Says the narrator: “It is comparatively easy to trust anyone if
you are supervising him or at least can supervise him; perhaps it is even
possible to trust someone at a distance; but completely to trust someone
outside the burrow when you are inside the burrow, that is a different world,
that, it seems to me, is impossible.” ”
According
to Edwin Muir’s introduction, “The Burrow” was written very near the end of
Kafka’s life and is almost complete. However it seems that the planned
ending was going to have the “invisible enemy” appear, which would have changed
the story’s tone considerably.
“The Great Wall of China” is a perfect sketch, told by a Chinese – an account
of the wall’s construction in discrete sections and hence its method of
controlling and separating the workforce. But then there is a reflection on why
the wall is being built – clearly it is not to keep out the northern invaders
as they would be swallowed up in the vast land anyway. Obviously its real
purpose is an eternal condition exceeding the designs of any emperor… there
follows the fable [which Kafka wrote separately] of how long it would take a message from the
emperor to reach any countryman. This means that in fact most Chinese don’t
know who the current emperor is [“Long-dead
emperors are sat on the throne in our villages, and one that only lives in song
recently had a proclamation of his read out by the priest before the altar.”]

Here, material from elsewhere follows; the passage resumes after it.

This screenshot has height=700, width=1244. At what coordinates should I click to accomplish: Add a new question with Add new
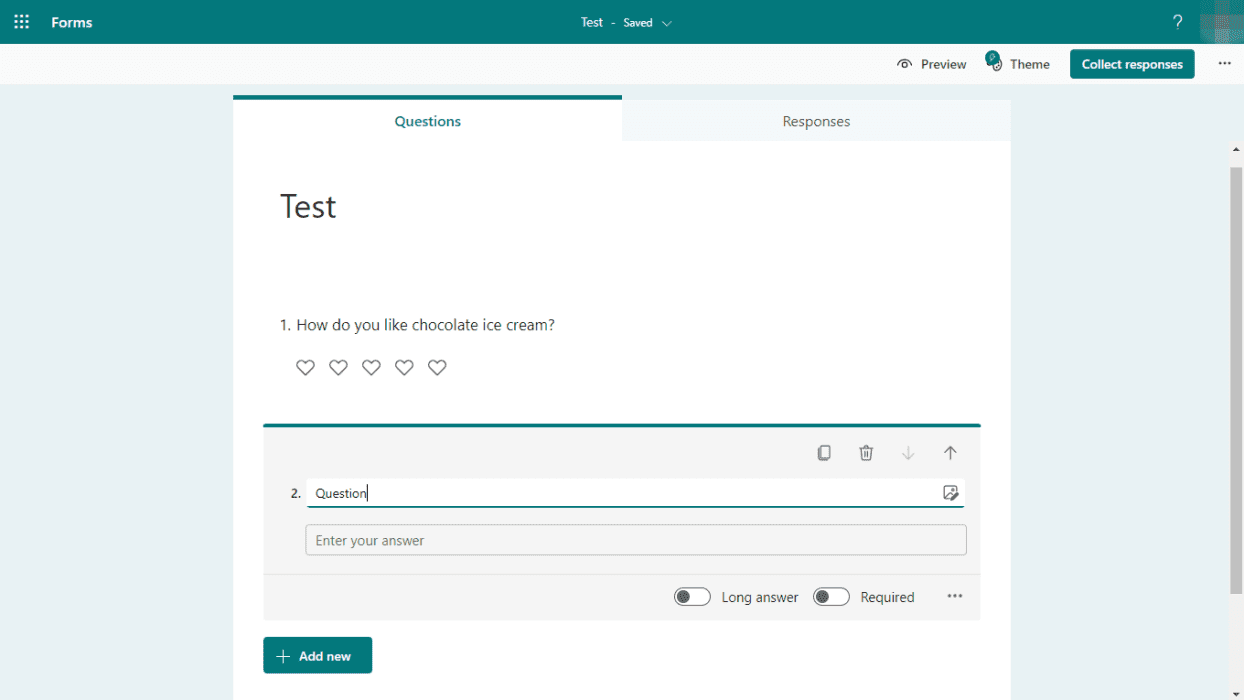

This leads to Kafka’s clearest – and in fact profoundly conservative –
political statement when the narrator condones Chinese villages who live “a life that is subject to no contemporary
law, and attends only to the exhortations and warnings that come to us from
olden times.” Political topicalities are less important than eternal
verities. [However, reading a political commentary on Kafka, I discover that
this tale can – or should – be read ironically as a condemnation of those who
ignore the present.]
“The Giant Mole”, more clearly than the above, is incomplete. It is
apparenty a satire on either science or literary production. The narrator tells
of a village schoolmaster who gains brief notoriety for writing a pamphlet on a
giant mole he has seen. The narrator, who has not seen the mole, writes his own
pamphlet on it. It is ignored or ridiculed. The narrator withdraws his work from
circulation. The [very incomplete] story might be about people who write on
things sight unseen; or about literary rivalries, in the schoolmaster’s
resentment of the narrator’s pamphlet, and the narrator’s residual guilt for
writing it At one point the narrator tells the schoolmaster “Often as we listen to some learned
discussion we may be under the impression that it is about your discovery, when
it is about something quite different, and the next time, we think it is about
something else, and not about your discovery at all, it may be about that and
that alone.”
The
rest of the Muirs’ volume is made up of much shorter pieces – most of them
ironical fables of less than one page in length – and then two separate groups
of aphorisms. Those gathered under the heading “He” seem to be notes Kafka made
to himself in the year 1920. They are more about personal maladjustments than
about philosophical questions. Rather more interesting are the aphorisms
grouped under the heading “Reflections
on Sin, Pain, Hope and the True Way”, which seem to date from 1917-19 and
include the following excellent observations.
[38]
“Only our concept of Time makes it
possible for us to speak of the Day of Judgement by that name; in reality it is
a summary court perpetually in session.”
[50]
“In the fight between you and the world,
back the world.”
[54]
“There are questions which we could never
get over if we were not delivered from them by the operation of nature.”
I do not think this is the most essential
volumes of Kafka’s work, but it is a collection which often shows his less
haunted side, even if the power of a malign force sometimes peeps through.